Viruses associated with most VHFs are zoonotic. This means that these viruses naturally reside in an animal reservoir host or arthropod vector. They are totally dependent on their hosts for replication and overall survival. For the most part, rodents and arthropods are the main reservoirs for viruses causing VHFs. The multimmamate rat, cotton rat, deer mouse, house mouse, and other field rodents are examples of reservoir hosts. Arthropod ticks and mosquitoes serve as vectors for some of the illnesses. However, the hosts of some viruses remain unknown - Ebola and Marburg viruses are well-known examples.
Viruses causing hemorrhagic fever are initially transmitted to humans when the activities of infected reservoir hosts or vectors and humans overlap. The viruses carried in rodent reservoirs are transmitted when humans have contact with urine, fecal matter, saliva, or other body excretions from infected rodents. The viruses associated with arthropod vectors are spread most often when the vector mosquito or tick bites a human, or when a human crushes a tick. However, some of these vectors may spread virus to animals, livestock, for example. Humans then become infected when they care for or slaughter the animals.
Some viruses that cause hemorrhagic fever can spread from one person to another, once an initial person has become infected. Ebola, Marburg, or Lassa and Crimean-Congo hemorrhagic fever viruses are examples. This type of secondary transmission of the virus can occur directly, through close contact with infected people or their body fluids. It can also occur indirectly, through contact with objects contaminated with infected body fluids. For example, contaminated syringes and needles have played an important role in spreading infection in outbreaks of Ebola hemorrhagic fever and Lassa fever.
Specific signs and symptoms vary by the type of VHF, but initial signs and symptoms often include marked fever, fatigue, dizziness, muscle aches, loss of strength, and exhaustion. Patients with severe cases of VHF often show signs of bleeding under the skin, in internal organs, or from body orifices like the mouth, eyes, or ears.
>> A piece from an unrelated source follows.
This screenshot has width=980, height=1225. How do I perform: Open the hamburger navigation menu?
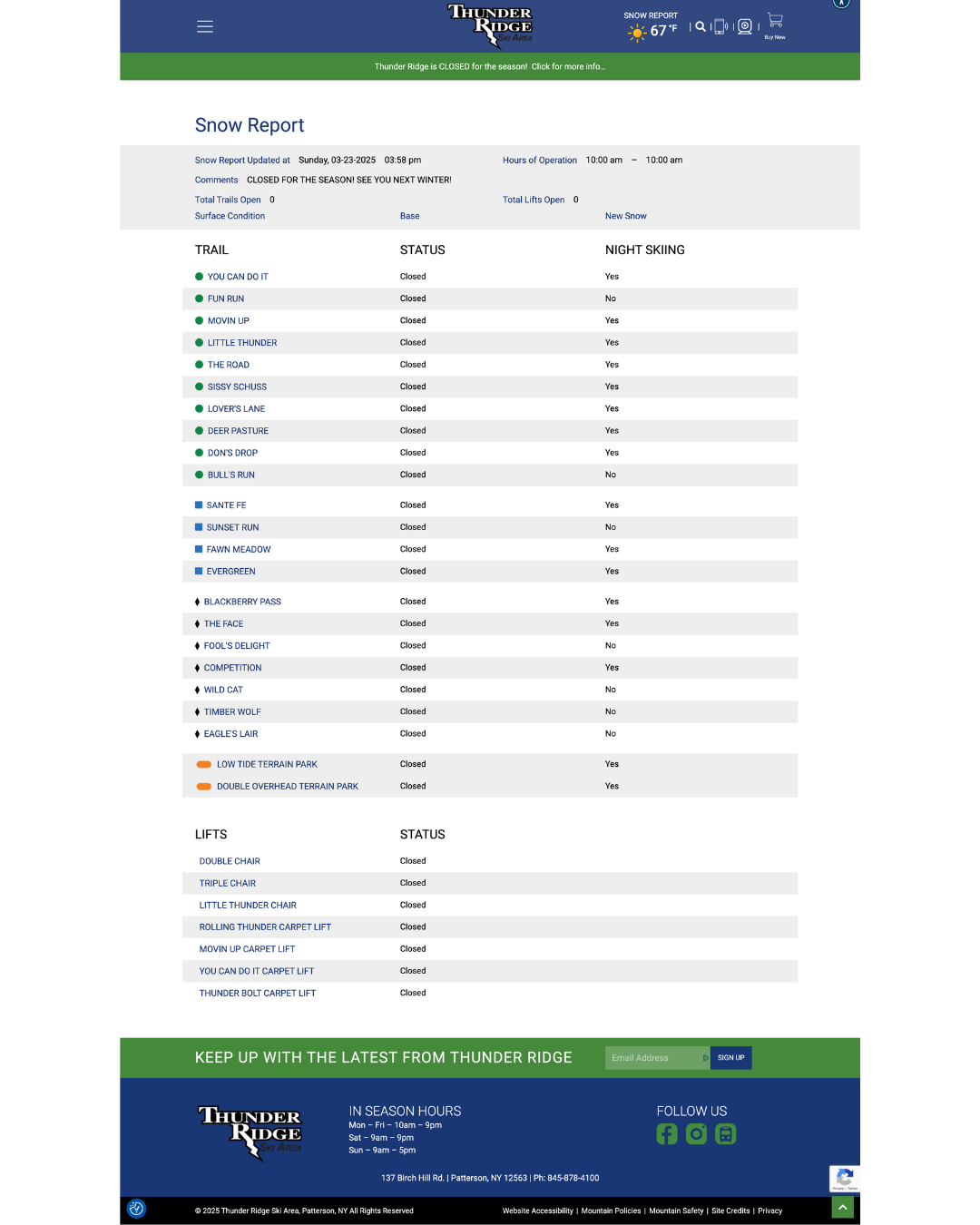pos(205,26)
However, although they may bleed from many sites around the body, patients rarely die because of blood loss. Severely ill patient cases may also show shock, nervous system malfunction, coma, delirium, and seizures. Some types of VHF are associated with renal (kidney) failure.
Patients receive supportive therapy, but generally speaking, there is no other treatment or established cure for VHFs. Ribavirin, an anti-viral drug, has been effective in treating some individuals with Lassa fever or HFRS. Treatment with convalescent-phase plasma has been used with success in some patients with Argentine hemorrhagic fever.
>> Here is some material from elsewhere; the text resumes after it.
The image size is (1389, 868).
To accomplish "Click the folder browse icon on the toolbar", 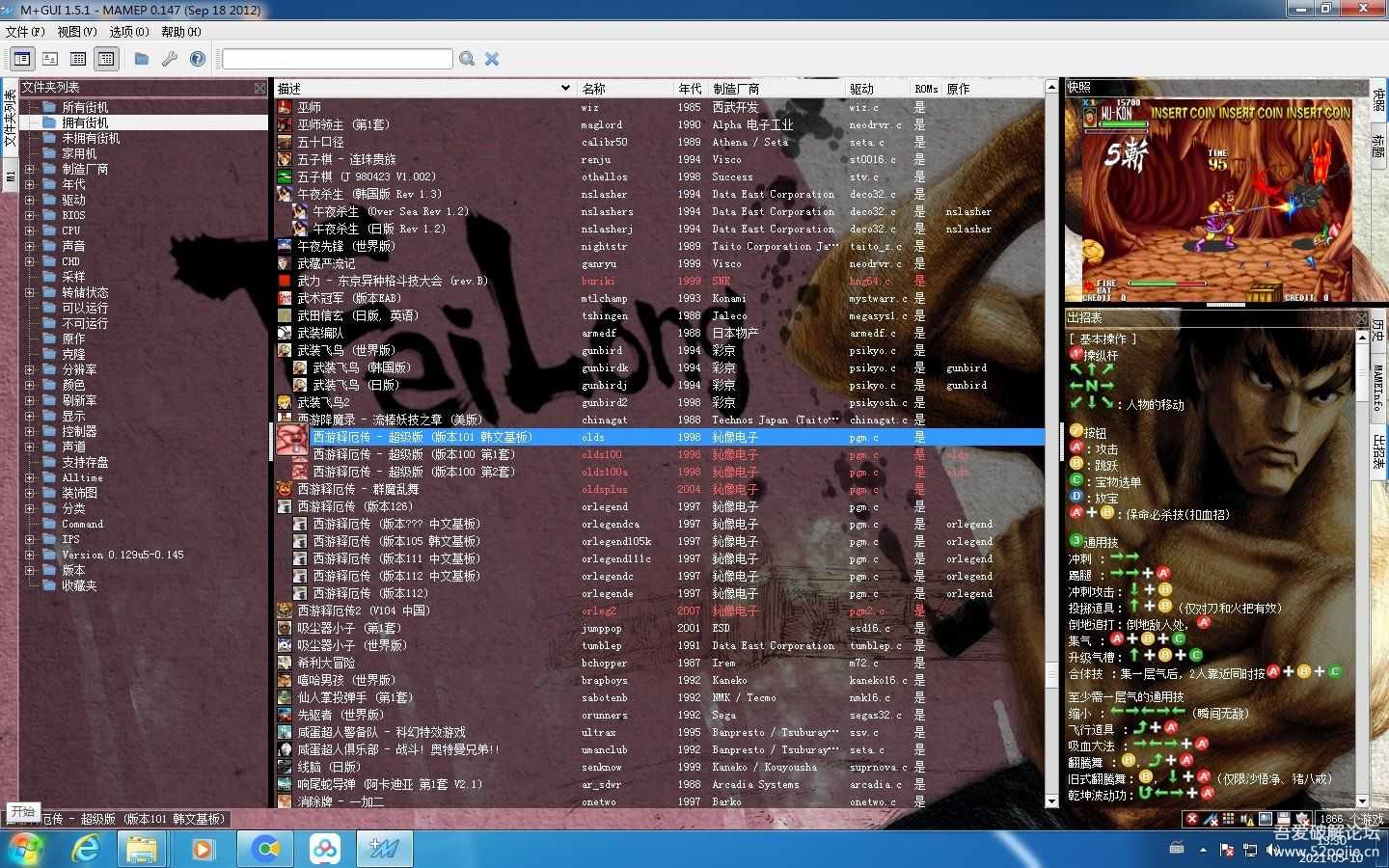I will pos(141,58).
Scientists and researchers are challenged with developing containment, treatment, and vaccine strategies for these diseases. Another goal is to develop immunologic and molecular tools for more rapid disease diagnosis, and to study how the viruses are transmitted and exactly how the disease affects the body (pathogenesis). A third goal is to understand the ecology of these viruses and their hosts in order to offer preventive public health advice for avoiding infection.